• [本文抜粋]
世界的には先進国とされている日本だが、相対的貧困率は年々高まっている。相対的貧困とは生死にかかわる飢餓レベルではないものの、相対的に見て収入や資産が少なく、生活も厳しく不安定な状態のこと。
2022年の国民生活基礎調査によると、2021年の相対的貧困の基準は世帯年収127万円、相対的貧困率は15.4%(対2018年△0.3ポイント)。そして17歳以下における子どもの貧困率は11.5%(対2018年△2.5ポイント)という現状だ。これは日本人口の6人に1人、約2,000万人が貧困ライン以下での生活を余儀なくされていることを表している。
こういった背景から、近年ではまだ食べられる不要な食品を回収し、必要な家庭や団体に回す取り組み「フードバンク」が浸透してきた。
今回、一般社団法人FASHION BANKはアパレルや企業などの協力を得て市場で余っている衣類を回収し、必要な人のもとへ届ける「ファッションバンク」を設立した。

• [提供データ]
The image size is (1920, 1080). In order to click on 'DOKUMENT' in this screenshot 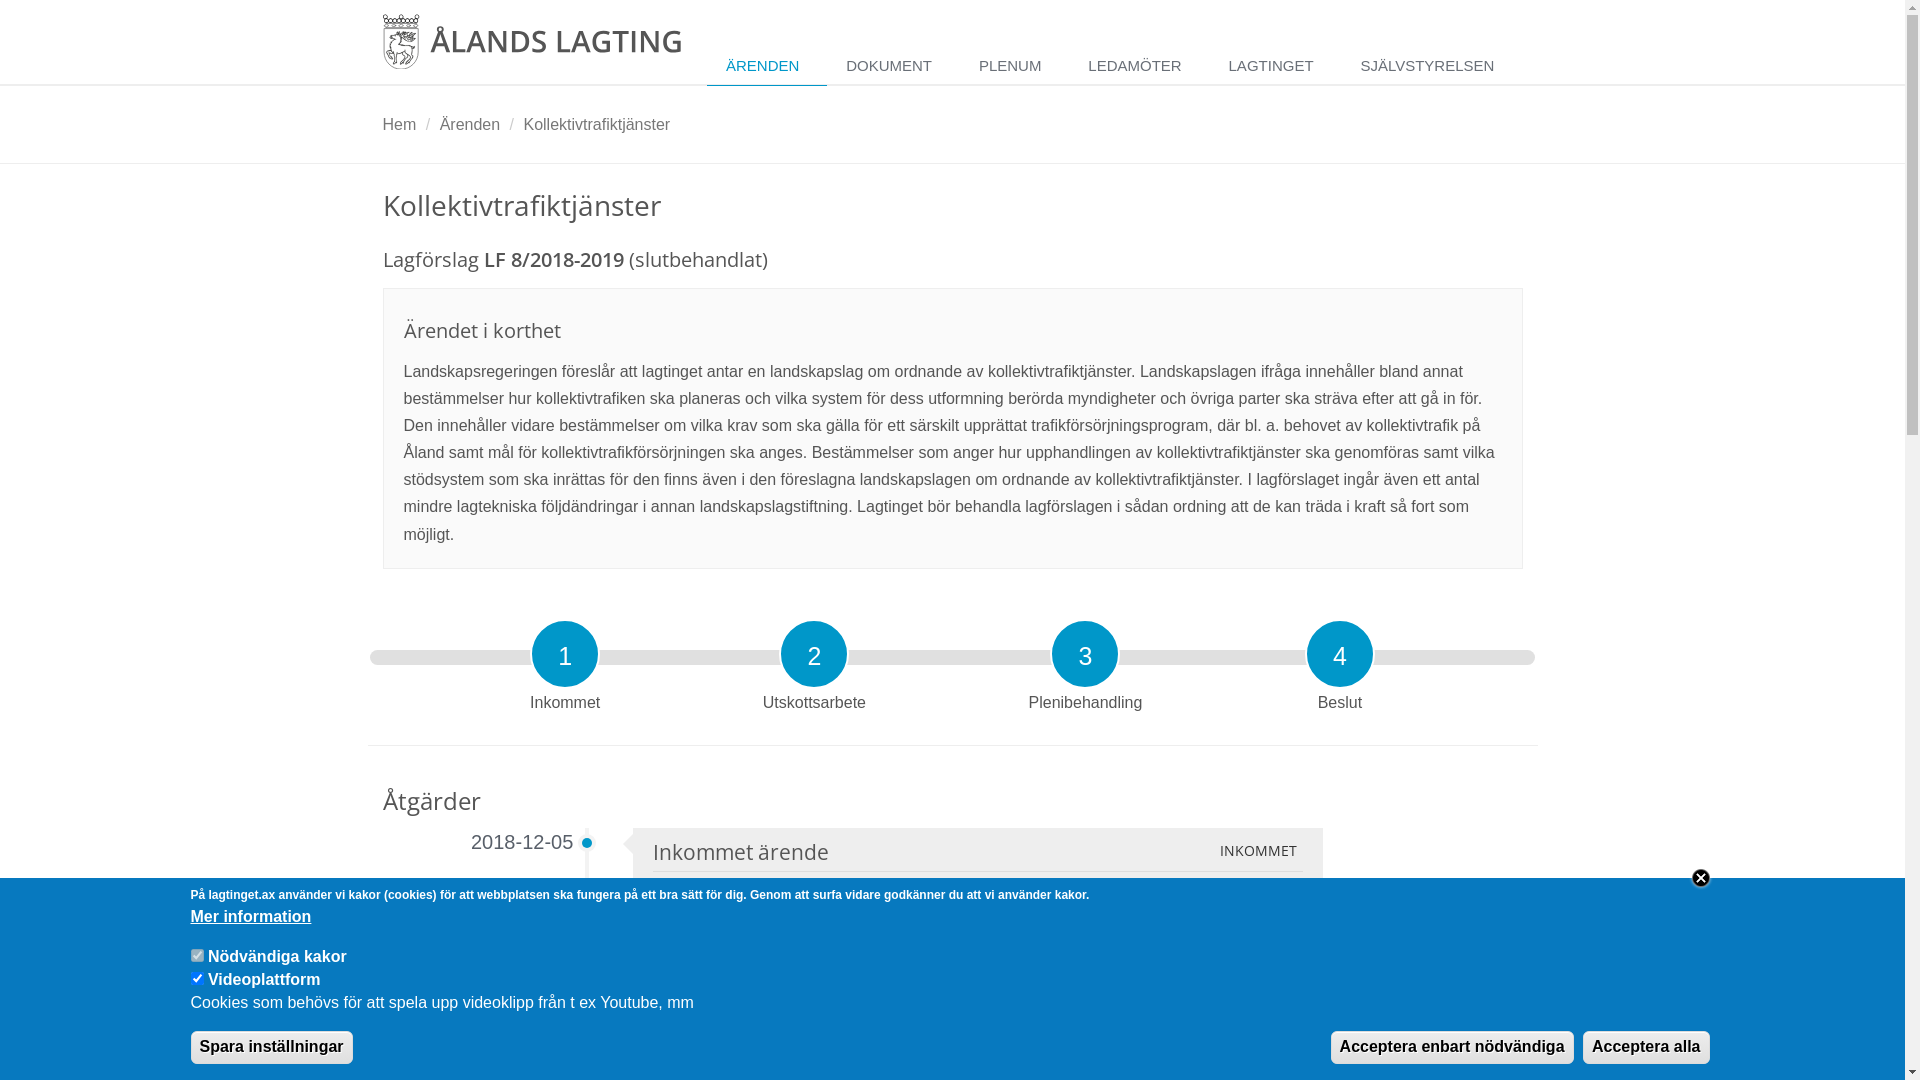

• [課題内容] 本文抜粋の「2022年の国民生活基礎調査」から「ードバンク」が浸透してきた。」までを、両端の語句も含めて一字も変えずに書き出してください。 データは本文抜粋とは別の資料です。

• [解答全文]
2022年の国民生活基礎調査によると、2021年の相対的貧困の基準は世帯年収127万円、相対的貧困率は15.4%(対2018年△0.3ポイント)。そして17歳以下における子どもの貧困率は11.5%(対2018年△2.5ポイント)という現状だ。これは日本人口の6人に1人、約2,000万人が貧困ライン以下での生活を余儀なくされていることを表している。
こういった背景から、近年ではまだ食べられる不要な食品を回収し、必要な家庭や団体に回す取り組み「フードバンク」が浸透してきた。